Text =>
......

[HN Gopher] Like diffusion but faster: The Paella model for fast...
___________________________________________________________________
Like diffusion but faster: The Paella model for fast image
generation
Author : webmaven
Score : 72 points
Date : 2023-06-25 13:10 UTC (1 days ago)
(HTM) web link (www.deeplearning.ai)
(TXT) w3m dump (www.deeplearning.ai)
| tehsauce wrote:
| Their main claim of "faster" unfortunately is false.
|
| > Running on an Nvidia A100 GPU, Paella took 0.5 seconds to
| produce a 256x256-pixel image in eight steps, while Stable
| Diffusion took 3.2 seconds
|
| Using the latest methods (torch 2.0 compile, improved schedulers)
| stable diffusion only takes about 1 second to generate a 512x512
| image on an a100 gpu. A 256x256 image 1/4 the size presumably
| takes less than half that time.
|
| So the corrected title is "Like diffusion but slightly slower and
| lower quality."
| jeron wrote:
| to add, there's a finetuned version of Stable Diffusion 1.5
| that can output 5 fps for 256x256 (0.2 seconds per image)[0].
| So over 2x faster than Paella at 256x256
|
| [0]:https://www.reddit.com/r/StableDiffusion/comments/z3m97e/mi
| n...
| x3874 wrote:
| Okay, and what has this 'model' to do with paella (patella)?
| Another stupid project name.
| GaggiX wrote:
| Paella is spanish food, one of the researchers is spanish and
| among the first things the model was good at was food.
| x3874 wrote:
| I know what a paella is, i am not some Hinterwaeldler
| American! I would never choose such a stupid name which
| already has longterm, webll-established meanings elsewhere /
| in daily life! "Looking for paella? Well, do you mean the
| food, or some tech framework / database etc. du jour?"
|
| I'll give you a hint - Very good chosen name example b/c
| unique, no other and especially older meanings overloaded,
| and a direct link to the main product functionality given:
| "Keycloak"
| GaggiX wrote:
| If that's the reason why you're whining than I will explain
| a simple trick: "Paella model"
| moron4hire wrote:
| No worse than Apple computers, Internet cookies, email
| spam...
| eutropia wrote:
| I think it's an analogy.
|
| paella is a Spanish rice dish. Rice cooked with various other
| ingredients like chicken, seafood, peppers, tomatoes, etc...

......

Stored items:
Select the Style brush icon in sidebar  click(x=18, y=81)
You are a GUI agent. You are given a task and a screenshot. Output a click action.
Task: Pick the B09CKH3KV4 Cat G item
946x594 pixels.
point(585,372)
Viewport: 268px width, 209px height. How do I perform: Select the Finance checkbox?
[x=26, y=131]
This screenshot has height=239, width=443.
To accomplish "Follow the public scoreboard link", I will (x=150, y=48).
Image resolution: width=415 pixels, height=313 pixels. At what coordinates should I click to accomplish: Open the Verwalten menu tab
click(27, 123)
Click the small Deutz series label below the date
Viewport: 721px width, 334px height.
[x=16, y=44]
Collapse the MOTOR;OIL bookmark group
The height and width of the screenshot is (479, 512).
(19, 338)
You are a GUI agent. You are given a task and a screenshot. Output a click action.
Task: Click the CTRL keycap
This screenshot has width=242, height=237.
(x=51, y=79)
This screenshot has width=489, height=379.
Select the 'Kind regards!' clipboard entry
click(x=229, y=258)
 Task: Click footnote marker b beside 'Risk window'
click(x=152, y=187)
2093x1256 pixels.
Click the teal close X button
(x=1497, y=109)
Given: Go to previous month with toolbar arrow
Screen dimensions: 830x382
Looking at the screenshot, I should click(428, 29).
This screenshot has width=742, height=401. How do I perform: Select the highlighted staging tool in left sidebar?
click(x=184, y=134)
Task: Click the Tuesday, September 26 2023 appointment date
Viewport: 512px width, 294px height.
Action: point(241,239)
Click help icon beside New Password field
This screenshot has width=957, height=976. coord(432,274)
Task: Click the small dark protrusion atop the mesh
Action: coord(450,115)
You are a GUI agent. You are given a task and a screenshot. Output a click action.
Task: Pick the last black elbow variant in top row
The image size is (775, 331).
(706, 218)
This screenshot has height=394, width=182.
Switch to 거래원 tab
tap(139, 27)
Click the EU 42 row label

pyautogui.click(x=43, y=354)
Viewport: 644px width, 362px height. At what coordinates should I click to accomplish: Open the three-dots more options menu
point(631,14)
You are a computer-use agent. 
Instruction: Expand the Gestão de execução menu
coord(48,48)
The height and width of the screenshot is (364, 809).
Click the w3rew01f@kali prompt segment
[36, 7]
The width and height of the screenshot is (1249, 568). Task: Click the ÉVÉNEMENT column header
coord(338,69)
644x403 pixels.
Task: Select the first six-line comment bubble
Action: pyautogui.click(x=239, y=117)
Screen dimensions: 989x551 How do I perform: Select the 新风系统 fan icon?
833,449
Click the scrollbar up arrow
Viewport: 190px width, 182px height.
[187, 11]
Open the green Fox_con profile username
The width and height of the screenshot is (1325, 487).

......

Written task 1 =>
Copy the entries word for word, from the first entry through the line containing "[x=26, y=131]".
Written task 2 =>
Extend the Paella discussion onward from the point at which it stops.
The Paella discussion and the entries have no connection to one another.

Reply 1 =>
Select the Style brush icon in sidebar  click(x=18, y=81)
You are a GUI agent. You are given a task and a screenshot. Output a click action.
Task: Pick the B09CKH3KV4 Cat G item
946x594 pixels.
point(585,372)
Viewport: 268px width, 209px height. How do I perform: Select the Finance checkbox?
[x=26, y=131]

Reply 2 =>
|
| If an image (a 2-d array of pixels) is a plate of rice,
| standard diffusion models denoise starting from each grain of
| rice (pixel). If you've ever seen a step-by-step output from a
| diffusion model, you know what I'm talking about.
|
| This model makes use of a CNN (convolutional neural net) to
| decode tokens from the image. A CNN takes m-by-m sections of
| elements (i.e. a square of pixels) as input, and translates
| them into 1d vectors as part of the input to the NN. Taking
| "chunks" of the image like this allows the net to learn things
| like edges, shapes, groups of color, etc.
|
| You could consider the convolutional samples as "chunks" in the
| paella: the meat, vegetables, and other goodies that make the
| dish beloved by many.
| dang wrote:
| " _Please don 't complain about tangential annoyances--e.g.
| article or website formats, name collisions, or back-button
| breakage. They're too common to be interesting._"
|
| https://news.ycombinator.com/newsguidelines.html
| marcus0x62 wrote:
| I don't understand your parenthetical reference - paella and
| patella are very different things...
|
| In any case, I took Paella to be a play on infusion (used in
| making Paella vs diffusion.
|
| Or maybe these guys just really like rice.
| ben_w wrote:
| Half a second. Can't even type a good prompt in that fast.
|
| One of my dad's preferred anecdotes about how much computers sped
| up in his career, was the number of digits of pi that the company
| mainframe could compute.
|
| He was born in '39.
|
| And now I can generate images from descriptions faster than I can
| give those descriptions.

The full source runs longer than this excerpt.